== EXERCISE ==
Copy the listing verbatim, starting at the line that contains "Click the paragraph" and continuing through the end of the listing. Omit any pictures from your copy.

(Stored data)
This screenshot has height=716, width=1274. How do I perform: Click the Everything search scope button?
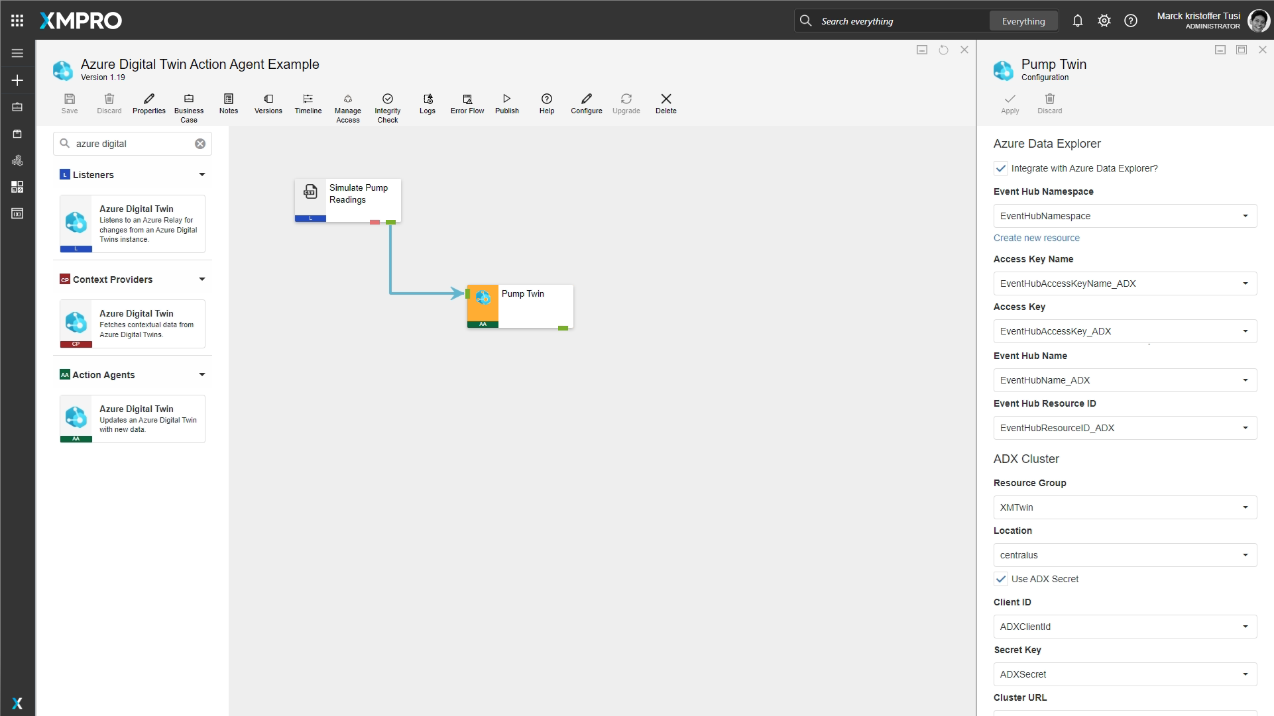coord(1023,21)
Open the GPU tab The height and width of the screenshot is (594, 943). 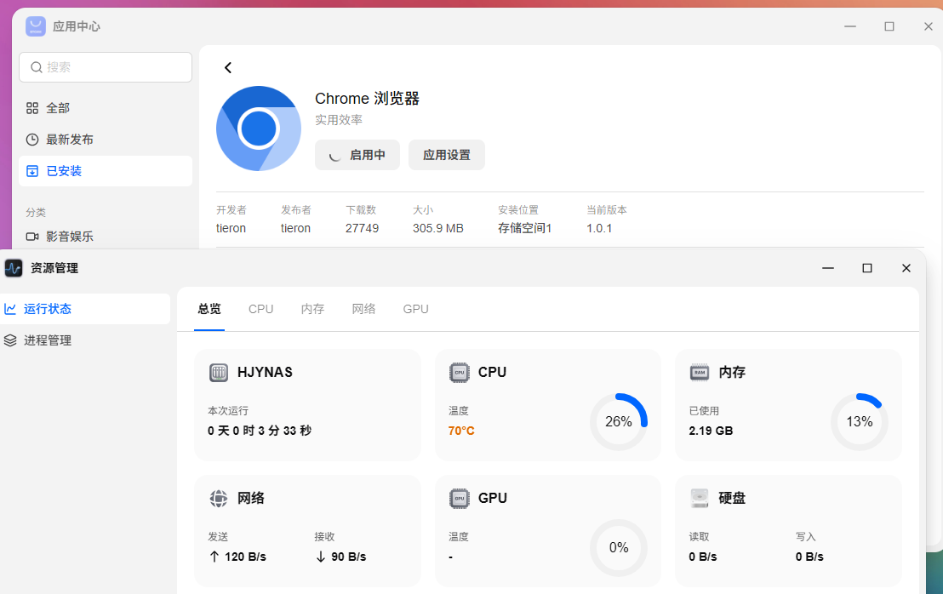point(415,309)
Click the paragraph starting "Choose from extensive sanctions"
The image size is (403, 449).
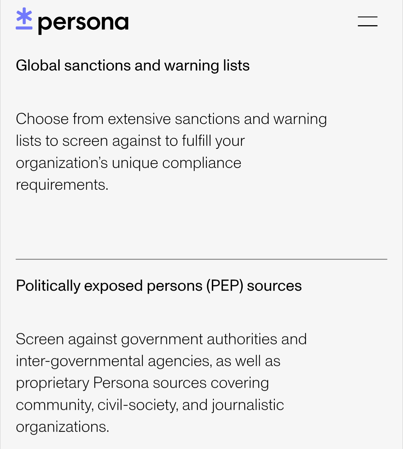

== ANSWER TO THIS EXERCISE ==
Click the paragraph starting "Choose from extensive sanctions"
The image size is (403, 449).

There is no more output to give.